## [TEXTE AFFICHÉ]

Pour moi, c’est du Sinhois

Comme vous le savez sans doute si vous êtes fidèle lecteur du Fix, on a un peu de mal avec les multiples foulancements menés par Maître Sinh, la tête pensante de l’éditeur 500 Nuances de Geek. Ah, ça, pourtant, on aime son ambition de renouveler le game avec des jeux novateurs mais, comment dire, trop de jeux, trop de paliers, trop de mots… bref, too much. Mais, si au moins, il y a un reproche qu’on ne peut pas faire à Maître Sinh, c’est de se cacher derrière son petit doigt. Alors, le Monsieur répond encore une fois à nos questions, sans sourciller.

1. Neuf jeux « powered by the Apocalypse »… oh, t’aurais pas pu monter jusqu’à 10 pour avoir un compte rond, non ?

Tu ne crois pas si bien dire : il y en avait un 10eme, Troublemakers ! On l’a retiré, sur les conseils des joueurs proches de nous (en particulier Magimax, bien connu pour son travail sur Dungeon World), parce que l’auteur ne le considérait pas 100 % terminé. Ceci dit, l’auteur m’a contacté juste après pour le départ de sa campagne Kickstarter, donc au final…
2. Bon, OK, mais toi, si tu devais n’en choisir qu’un parmi tous, tu choisirais lequel ?
Ah c’est difficile. Je procéderais plutôt par élimination. Les super héros, c’est pas mon truc. Le gothique et compagnie, non plus… ce qui élimine deux jeux. Après, c’est plus difficile. Uncharted World, c’est un peu le Dungeon World de la SF. Il est sympa, mais en tant que lecteur de SF, je trouve ça trop « générique ». Et c’est justement l’intérêt du système Apocalypse de traiter des fictions bien précises.
Au final, j’en retiendrais quatre. D’abord, deux création francophone, Dominion, justement pour l’émulation de Dune ou des Heroes of the Galaxy. Medieval Mayhem, parce que les actions sont un régal à lire, et là aussi il émule parfaitement un genre, qui plus est assez inédit en JdR. Saga of the Icelanders m’intéresse beaucoup parce qu’il montre l’énorme potentiel des jeux pbta pour traiter un cadre historique : la manière dont il permettent de se plonger dans un contexte complexe sans rien savoir.
Mais peut être que mon préféré au final, c’est Action Movie World. C’est absolument personnel : j’adore les films 80s et jouer pour déconner. Il m’apporte les deux.
3. Dans un article précédent, du Fix, je faisais le rapprochement entre tes « vagues » de jeux et la vente des packs de lait voire de rouleaux de PQ. Ça ne t’avait pas trop plu, je me trompe ?

## [LIGNES]
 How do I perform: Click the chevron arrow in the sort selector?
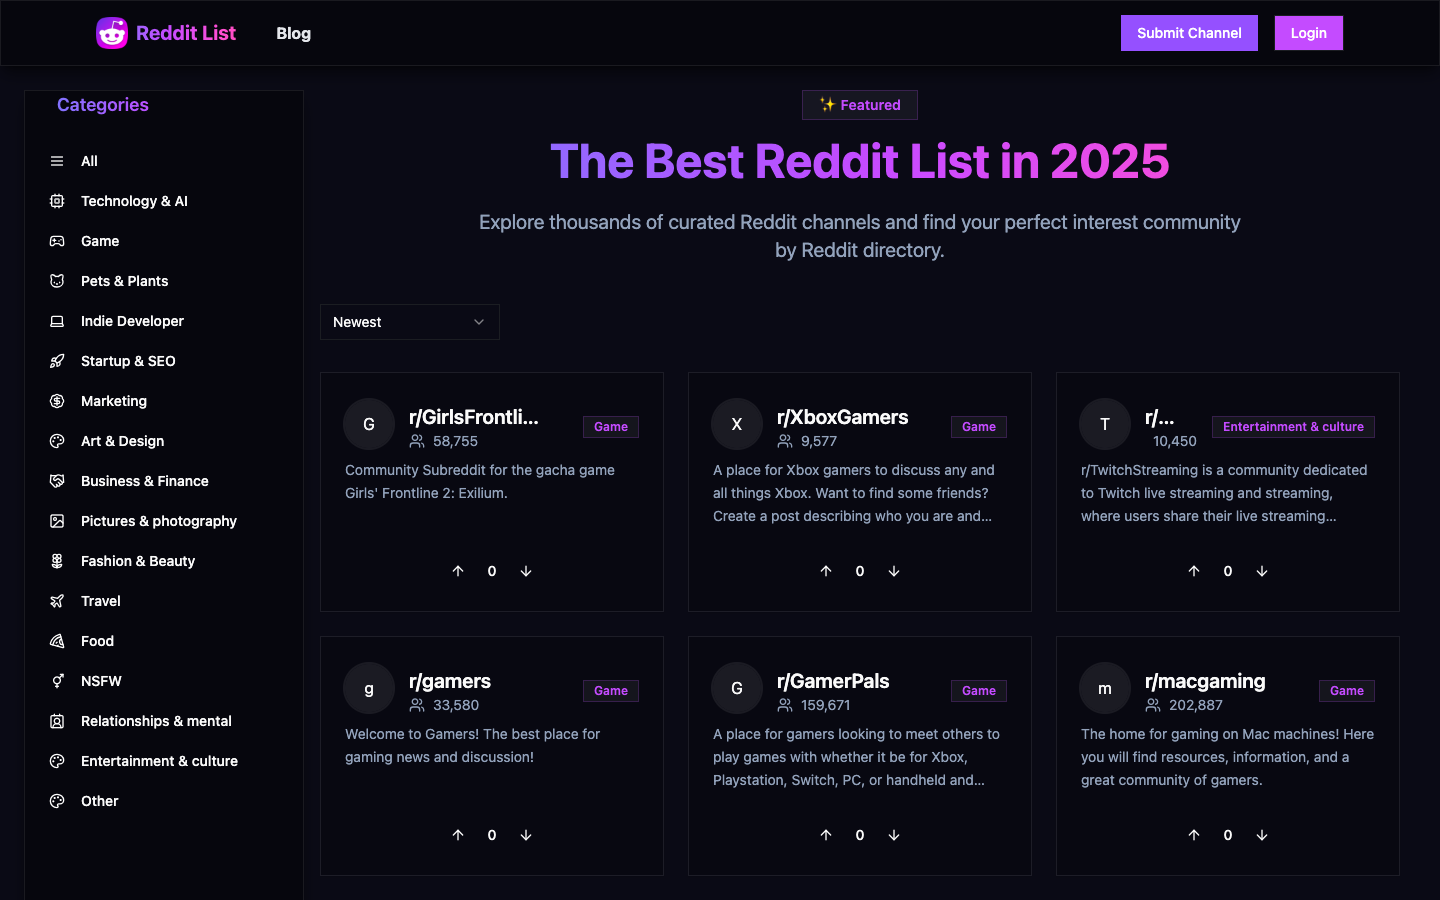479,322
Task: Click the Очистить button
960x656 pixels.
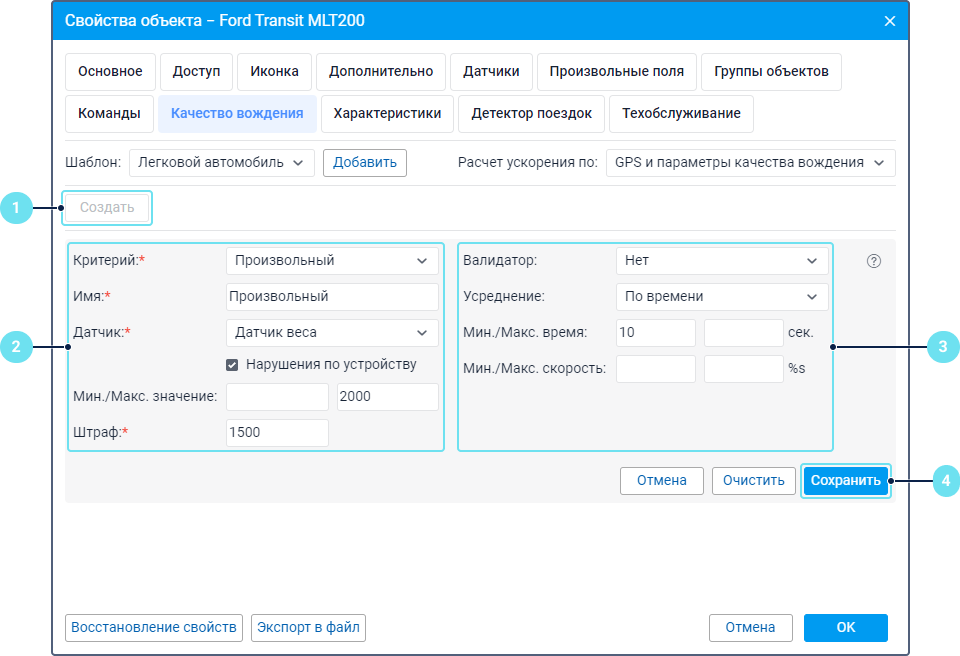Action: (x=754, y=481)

## [TÂCHES DEMANDÉES]
• a. Recopiez, s'il vous plaît, le passage de l'entretien qui va de « Tu ne crois » jusqu'à « fictions bien précises. ».
• b. Dans l'entretien, quels sont les quatre jeux que Maître Sinh dit finalement retenir ?
• c. D'après l'entretien, quel est le nom du dixième jeu qui a été retiré ?

## [RÉPONSES PAR TÂCHE]
• a.
Tu ne crois pas si bien dire : il y en avait un 10eme, Troublemakers ! On l’a retiré, sur les conseils des joueurs proches de nous (en particulier Magimax, bien connu pour son travail sur Dungeon World), parce que l’auteur ne le considérait pas 100 % terminé. Ceci dit, l’auteur m’a contacté juste après pour le départ de sa campagne Kickstarter, donc au final…
2. Bon, OK, mais toi, si tu devais n’en choisir qu’un parmi tous, tu choisirais lequel ?
Ah c’est difficile. Je procéderais plutôt par élimination. Les super héros, c’est pas mon truc. Le gothique et compagnie, non plus… ce qui élimine deux jeux. Après, c’est plus difficile. Uncharted World, c’est un peu le Dungeon World de la SF. Il est sympa, mais en tant que lecteur de SF, je trouve ça trop « générique ». Et c’est justement l’intérêt du système Apocalypse de traiter des fictions bien précises.

• b. Dominion, Medieval Mayhem, Saga of the Icelanders et Action Movie World.

• c. Troublemakers.